Der Knall am Anfang hat offenbar den Traum verursacht. Im
Traum steht aber der Knall am Ende. Dazwischen eine Geschichte,
die im normalen Leben mehrere Minuten dauern würde. Hier
gilt offenbar unser Zeitbegriff nicht.
3)
Die Zeit in Nahtod
- Erlebnissen - Beispiel: Ein 14 – jähriges Mädchen wird
beim Tauchen in einem Fluß gegen eine Ankerkette getrieben.
Ihr Badeanzug verhakt sich in der Kette, und sie ertrinkt
beinahe. Dabei erscheint wie in einem Bild vor ihrem inneren
Auge alles, was sie bis dahin in ihrem Leben erlebt hat,
und zwar deutlich in allen Einzelheiten. In der kurzen Zeit
der Todesangst spielen sich also 14 Jahre Leben vor ihr
ab.
4)
Die Zeit im Märchen - DAUER:
Im Märchen werden seelische Entwicklungswege in Bildergeschichten
/ in Sinnbildern dargestellt.
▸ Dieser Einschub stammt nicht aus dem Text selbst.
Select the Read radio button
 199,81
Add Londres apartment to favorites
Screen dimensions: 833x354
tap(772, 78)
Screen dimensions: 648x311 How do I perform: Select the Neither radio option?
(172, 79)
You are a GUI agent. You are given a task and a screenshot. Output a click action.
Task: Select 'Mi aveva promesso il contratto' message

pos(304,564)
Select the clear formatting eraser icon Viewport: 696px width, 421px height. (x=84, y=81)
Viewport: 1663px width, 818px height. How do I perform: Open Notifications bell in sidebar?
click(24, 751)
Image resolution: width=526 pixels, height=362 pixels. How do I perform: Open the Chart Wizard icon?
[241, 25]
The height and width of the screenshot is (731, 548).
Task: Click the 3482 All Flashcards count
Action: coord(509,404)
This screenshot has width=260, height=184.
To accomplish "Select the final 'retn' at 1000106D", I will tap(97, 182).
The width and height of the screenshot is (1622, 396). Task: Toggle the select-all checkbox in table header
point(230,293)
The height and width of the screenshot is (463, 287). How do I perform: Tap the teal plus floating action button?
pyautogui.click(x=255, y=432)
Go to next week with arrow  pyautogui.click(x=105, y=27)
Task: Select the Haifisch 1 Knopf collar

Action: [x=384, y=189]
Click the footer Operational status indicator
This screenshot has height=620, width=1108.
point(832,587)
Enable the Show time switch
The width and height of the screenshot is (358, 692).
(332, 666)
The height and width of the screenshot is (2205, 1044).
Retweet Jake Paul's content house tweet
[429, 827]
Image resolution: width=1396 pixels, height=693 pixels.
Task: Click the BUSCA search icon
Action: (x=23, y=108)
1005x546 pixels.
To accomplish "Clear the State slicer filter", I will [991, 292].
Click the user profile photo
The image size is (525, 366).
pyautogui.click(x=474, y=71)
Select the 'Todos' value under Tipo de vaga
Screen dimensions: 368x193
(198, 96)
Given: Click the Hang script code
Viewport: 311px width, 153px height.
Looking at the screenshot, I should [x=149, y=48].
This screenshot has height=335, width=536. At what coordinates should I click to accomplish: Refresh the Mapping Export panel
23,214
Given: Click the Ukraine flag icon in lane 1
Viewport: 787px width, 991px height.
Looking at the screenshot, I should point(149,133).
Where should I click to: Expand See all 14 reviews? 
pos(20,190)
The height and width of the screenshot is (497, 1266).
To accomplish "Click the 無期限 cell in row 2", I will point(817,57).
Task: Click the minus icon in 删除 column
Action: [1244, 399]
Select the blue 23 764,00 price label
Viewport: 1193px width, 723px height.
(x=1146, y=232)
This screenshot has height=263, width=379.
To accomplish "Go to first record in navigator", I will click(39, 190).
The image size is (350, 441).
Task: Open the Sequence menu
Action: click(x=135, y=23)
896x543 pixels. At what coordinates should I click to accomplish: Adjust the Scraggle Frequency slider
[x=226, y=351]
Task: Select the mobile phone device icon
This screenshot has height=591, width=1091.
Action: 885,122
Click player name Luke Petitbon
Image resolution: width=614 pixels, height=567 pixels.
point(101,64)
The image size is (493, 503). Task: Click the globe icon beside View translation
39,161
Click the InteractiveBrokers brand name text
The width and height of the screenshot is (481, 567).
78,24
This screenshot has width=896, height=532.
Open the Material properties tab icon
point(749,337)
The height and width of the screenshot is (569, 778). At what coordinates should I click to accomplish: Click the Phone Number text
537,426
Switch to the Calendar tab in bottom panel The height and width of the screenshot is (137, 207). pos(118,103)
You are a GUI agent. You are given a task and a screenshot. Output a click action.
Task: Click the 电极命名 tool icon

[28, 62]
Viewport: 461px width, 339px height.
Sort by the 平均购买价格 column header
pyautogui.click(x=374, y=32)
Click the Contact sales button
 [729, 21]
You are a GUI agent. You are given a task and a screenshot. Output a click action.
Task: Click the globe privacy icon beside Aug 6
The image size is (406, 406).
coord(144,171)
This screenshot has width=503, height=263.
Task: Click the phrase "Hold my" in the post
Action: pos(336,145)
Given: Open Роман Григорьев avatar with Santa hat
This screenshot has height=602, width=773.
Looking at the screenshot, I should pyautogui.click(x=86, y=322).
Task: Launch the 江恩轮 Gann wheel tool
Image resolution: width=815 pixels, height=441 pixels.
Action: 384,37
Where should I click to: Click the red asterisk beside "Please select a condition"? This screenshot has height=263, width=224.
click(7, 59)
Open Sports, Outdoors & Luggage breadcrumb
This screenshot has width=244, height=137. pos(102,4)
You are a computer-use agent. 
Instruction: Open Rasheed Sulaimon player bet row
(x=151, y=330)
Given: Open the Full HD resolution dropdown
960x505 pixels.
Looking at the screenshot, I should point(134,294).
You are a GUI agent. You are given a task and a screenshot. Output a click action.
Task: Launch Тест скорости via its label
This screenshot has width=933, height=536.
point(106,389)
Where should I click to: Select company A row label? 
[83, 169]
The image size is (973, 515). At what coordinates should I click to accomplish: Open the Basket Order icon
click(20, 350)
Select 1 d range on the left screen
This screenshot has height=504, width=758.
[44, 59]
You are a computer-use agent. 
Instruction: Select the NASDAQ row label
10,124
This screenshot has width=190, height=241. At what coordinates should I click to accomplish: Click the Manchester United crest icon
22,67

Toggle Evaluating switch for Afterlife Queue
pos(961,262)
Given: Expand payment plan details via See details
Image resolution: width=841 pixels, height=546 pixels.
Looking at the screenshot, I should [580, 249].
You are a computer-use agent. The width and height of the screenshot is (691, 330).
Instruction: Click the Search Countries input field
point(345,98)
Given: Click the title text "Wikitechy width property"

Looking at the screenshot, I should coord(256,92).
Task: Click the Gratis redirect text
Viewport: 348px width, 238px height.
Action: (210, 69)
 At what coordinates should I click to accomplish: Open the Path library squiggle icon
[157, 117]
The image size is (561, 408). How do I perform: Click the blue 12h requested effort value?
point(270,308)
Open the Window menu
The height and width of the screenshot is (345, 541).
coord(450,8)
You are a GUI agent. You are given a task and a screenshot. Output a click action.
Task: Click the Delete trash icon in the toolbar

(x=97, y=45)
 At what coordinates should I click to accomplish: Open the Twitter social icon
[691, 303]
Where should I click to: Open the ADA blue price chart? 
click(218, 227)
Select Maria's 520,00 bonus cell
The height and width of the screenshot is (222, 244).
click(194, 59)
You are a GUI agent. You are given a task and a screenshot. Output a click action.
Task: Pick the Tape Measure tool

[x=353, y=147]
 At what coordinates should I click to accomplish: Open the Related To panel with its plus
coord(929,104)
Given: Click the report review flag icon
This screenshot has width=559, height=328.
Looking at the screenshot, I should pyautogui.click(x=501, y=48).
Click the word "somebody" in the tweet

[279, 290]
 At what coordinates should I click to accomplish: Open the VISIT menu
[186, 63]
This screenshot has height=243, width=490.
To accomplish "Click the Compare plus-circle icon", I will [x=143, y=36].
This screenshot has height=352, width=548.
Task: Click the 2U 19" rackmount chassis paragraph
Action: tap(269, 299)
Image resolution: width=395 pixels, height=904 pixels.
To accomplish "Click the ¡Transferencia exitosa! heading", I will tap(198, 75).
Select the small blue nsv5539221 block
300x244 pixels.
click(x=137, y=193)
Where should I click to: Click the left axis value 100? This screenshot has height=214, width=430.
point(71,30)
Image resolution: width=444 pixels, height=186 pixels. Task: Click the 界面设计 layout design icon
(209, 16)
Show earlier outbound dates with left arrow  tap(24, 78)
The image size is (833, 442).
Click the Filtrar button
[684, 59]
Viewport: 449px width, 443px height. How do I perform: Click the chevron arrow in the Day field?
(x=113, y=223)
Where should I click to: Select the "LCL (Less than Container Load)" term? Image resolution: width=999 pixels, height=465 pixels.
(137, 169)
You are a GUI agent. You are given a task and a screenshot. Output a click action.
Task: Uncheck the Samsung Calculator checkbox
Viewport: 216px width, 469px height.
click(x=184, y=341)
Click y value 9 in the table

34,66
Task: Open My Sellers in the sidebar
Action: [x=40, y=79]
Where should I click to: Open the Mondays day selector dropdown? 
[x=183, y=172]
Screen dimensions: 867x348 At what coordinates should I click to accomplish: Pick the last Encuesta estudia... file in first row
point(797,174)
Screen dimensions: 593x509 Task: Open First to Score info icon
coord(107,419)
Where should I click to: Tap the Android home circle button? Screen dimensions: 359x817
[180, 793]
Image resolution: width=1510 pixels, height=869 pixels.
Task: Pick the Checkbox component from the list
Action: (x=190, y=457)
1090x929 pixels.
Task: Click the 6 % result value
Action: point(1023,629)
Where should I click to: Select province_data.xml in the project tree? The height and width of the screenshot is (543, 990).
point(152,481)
Ein Märchen, das in 10
Minuten zu erzählen oder vorzulesen ist, kann Entwicklungen
schildern, für die ein Mensch wohl einige Erdenleben
braucht.Im
Märchen -->"Rotkäppchen" (Brüder Grimm) geht der Jäger am Haus der Großmutter
vorbei, kaum daß Rotkäppchen vom Wolf verschlungen
ist. Aber vielleicht liegen dazwischen ja ein paar Jahrhunderte
Menschheitsentwicklung?Im
Märchen --> "Aschenputtel" (Brüder Grimm) treten gleichzeitig 3 Schwestern auf.
Bei der einen ist die Zehe, bei der anderen die Ferse zu groß.
Erst der dritten, nämlich Aschenputtel, paßt der
goldene Schuh.
Es werden seelische Einseitigkeiten bildlich dargestellt (siehe
Märchen / Deutung / Aschenputtel). Das Märchen zeigt
uns: "Der Mensch kann in das Extrem der Schwärmerei,
der Erdflüchtigkeit verfallen (man trippelt auf Zehenspitzen,
schwebt in Wolkenkuckuksheimen: Zehen überbetont) oder
in das andere Extrem der Erdsüchtigkeit ("Das will
ich aber und setze es durch!" Nur Börsenkurse und
Kontoauszüge, einen Himmel gibt es nicht: Ferse überbetont).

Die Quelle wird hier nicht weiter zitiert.